Para ellos, la neutralidad es un espectro al cual temen volver los ojos para ver con verdad por miedo a ser petrificados, como la mujer de Loth. La neutralidad es la obsesión de esos... europeos. Ayer, cuando el pueblo quería ir o dejarse ir a Marruecos, le predicaban la paz; y hoy que no quiere meterse en aventuras, le predican la guerra. Y la guerra se hace tan odiosa, produce su predicación tanto tedio, que hemos caído en la exageración de la neutralidad, ignorando aquel aforismo: si vis pacem para bellum. Aquí hemos llegado a repugnar hasta la propia defensa, ignorando, que la paz como la libertad, hay que merecerla todos los días. Por ese camino, se llega a la paz eterna, que es la paz de los cadáveres.
¿Cómo es posible conciliar la verdadera neutralidad de España con el más genuino españolismo? No gastando las fuerzas en balde, no convirtiendo la guerra en espectáculo, sino en ejemplo vivificador. Extrayendo de ella el espíritu de vida que encierra, siendo hembras o varones, es decir, teniendo sexo en la función generadora de la cultura humana, porque ser neutrales no es lo mismo que ser neutros. En la obra creadora y fecunda de los eternos valores de la actividad española, hay que sumergirse con denuedo, hay que saber navegar. Quien no tiene confianza en sus fuerzas para luchar con las olas, será juguete y náufrago. La naturaleza nos colocó, como dice Macías Picavea, en un punto del planeta donde todo pueblo que lo habite ni puede estar sordo ni quedarse dormido. Formar una conciencia nacional y nacionalizar la tierra y el espíritu español, luchando contra todas aquellas resistencias, obstáculos o enemigos que tenemos en la propia conciencia histórica, cuyo cauce es preciso descubrir; hacer que una ética basada en imperativos positivos y humanos sea la clave de nuestra vida pública, y el motor religioso y patriótico de nuestras clases directoras el más fervoroso españolismo; pensar que en la historia no hay pueblos muertos con muerte eterna, sino seculares resurrecciones que el trabajo del espíritu creador y vivificante suscita; santificar en el trabajo intenso las horas; sentir con fruición alegre el esfuerzo; hacer que el reposo no sea disipación, ni el ocio privilegio de los ricos, ni don envidiado; bucear en las almas de los pueblos lo que son, pero no para ser lo mismo; creer que para ser eternos no se puede desmayar ni un sólo día; que la cadena de los instantes hay que llenarla con esfuerzos y la tierra solariega con valores, es un ideal de españolismo que nos hará fuertes, ricos y buenos al mismo tiempo... ¿Que más queremos?

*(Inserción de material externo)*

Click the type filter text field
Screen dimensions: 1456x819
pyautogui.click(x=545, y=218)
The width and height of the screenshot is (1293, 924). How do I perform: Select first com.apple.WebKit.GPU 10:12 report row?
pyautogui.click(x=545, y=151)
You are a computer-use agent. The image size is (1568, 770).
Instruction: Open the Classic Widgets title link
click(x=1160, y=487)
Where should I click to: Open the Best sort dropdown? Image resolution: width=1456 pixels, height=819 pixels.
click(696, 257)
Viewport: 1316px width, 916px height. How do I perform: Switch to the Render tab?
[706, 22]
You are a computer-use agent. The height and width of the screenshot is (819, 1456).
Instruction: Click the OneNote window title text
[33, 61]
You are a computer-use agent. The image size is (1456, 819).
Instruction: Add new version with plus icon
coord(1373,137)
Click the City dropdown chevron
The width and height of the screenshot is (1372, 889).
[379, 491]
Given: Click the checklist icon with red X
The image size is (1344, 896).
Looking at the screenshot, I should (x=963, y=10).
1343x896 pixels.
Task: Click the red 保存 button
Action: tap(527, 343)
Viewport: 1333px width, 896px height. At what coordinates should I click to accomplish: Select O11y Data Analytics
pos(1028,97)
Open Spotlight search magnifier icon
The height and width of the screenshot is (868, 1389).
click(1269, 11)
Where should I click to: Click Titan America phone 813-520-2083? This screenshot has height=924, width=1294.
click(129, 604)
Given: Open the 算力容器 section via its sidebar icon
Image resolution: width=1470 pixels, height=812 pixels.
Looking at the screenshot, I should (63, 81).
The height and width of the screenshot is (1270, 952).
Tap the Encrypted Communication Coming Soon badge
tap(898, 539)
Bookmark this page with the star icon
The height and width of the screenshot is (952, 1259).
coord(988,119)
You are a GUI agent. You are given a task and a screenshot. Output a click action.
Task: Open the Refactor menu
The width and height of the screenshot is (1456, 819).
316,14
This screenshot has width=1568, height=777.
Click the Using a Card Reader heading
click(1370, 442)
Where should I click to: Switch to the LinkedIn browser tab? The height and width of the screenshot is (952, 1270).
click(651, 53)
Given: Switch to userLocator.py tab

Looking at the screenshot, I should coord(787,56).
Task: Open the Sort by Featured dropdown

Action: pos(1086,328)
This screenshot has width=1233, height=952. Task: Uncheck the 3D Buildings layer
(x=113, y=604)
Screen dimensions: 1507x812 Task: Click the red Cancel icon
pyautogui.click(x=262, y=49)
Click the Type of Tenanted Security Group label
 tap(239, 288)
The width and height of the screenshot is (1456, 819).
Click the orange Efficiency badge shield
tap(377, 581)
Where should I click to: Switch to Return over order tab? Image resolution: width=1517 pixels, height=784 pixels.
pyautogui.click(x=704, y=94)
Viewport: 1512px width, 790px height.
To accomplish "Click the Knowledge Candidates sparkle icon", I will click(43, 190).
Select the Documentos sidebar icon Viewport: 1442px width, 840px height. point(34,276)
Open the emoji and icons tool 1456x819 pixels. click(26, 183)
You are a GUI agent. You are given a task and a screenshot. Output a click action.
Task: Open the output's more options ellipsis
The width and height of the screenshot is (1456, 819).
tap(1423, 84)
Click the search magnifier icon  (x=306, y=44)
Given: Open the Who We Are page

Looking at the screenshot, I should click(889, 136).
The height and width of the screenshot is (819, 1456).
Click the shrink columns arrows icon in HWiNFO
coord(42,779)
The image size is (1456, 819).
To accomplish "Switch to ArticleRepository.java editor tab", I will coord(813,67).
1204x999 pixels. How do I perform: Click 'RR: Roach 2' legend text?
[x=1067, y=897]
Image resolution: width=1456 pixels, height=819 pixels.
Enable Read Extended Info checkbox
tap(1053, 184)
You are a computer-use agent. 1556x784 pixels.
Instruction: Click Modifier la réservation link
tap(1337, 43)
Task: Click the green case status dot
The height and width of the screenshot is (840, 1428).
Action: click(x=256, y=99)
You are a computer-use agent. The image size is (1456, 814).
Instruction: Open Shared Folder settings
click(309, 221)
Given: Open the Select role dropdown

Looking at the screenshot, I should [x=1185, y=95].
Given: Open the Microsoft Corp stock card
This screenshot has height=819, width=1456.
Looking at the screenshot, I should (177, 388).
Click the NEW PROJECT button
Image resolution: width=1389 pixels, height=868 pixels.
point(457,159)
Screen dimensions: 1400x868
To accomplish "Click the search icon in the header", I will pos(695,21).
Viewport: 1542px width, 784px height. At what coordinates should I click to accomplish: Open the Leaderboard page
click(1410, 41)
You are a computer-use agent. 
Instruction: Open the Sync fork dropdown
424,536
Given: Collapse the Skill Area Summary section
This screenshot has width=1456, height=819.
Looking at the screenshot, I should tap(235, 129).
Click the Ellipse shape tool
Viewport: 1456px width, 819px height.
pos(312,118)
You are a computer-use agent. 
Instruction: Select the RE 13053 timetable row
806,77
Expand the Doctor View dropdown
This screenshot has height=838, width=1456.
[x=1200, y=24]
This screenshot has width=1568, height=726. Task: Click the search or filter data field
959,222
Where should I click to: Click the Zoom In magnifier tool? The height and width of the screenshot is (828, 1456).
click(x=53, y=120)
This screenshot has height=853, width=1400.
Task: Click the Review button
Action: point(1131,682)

Para ser acreedores al respeto hay que ser primero, y ser dando señales de vida. Aquel pueblo que aspira a ser cada vez más, a vivir cada vez mejor, será siempre, si no el más respetado, el más temido. Si para forjar españolismo interpretamos la neutralidad como eunucos, seremos tan culpables como esos cuervos de la europeización que graznan aquí el himno de la guerra, porque de la carnaza del cadáver han vivido siempre.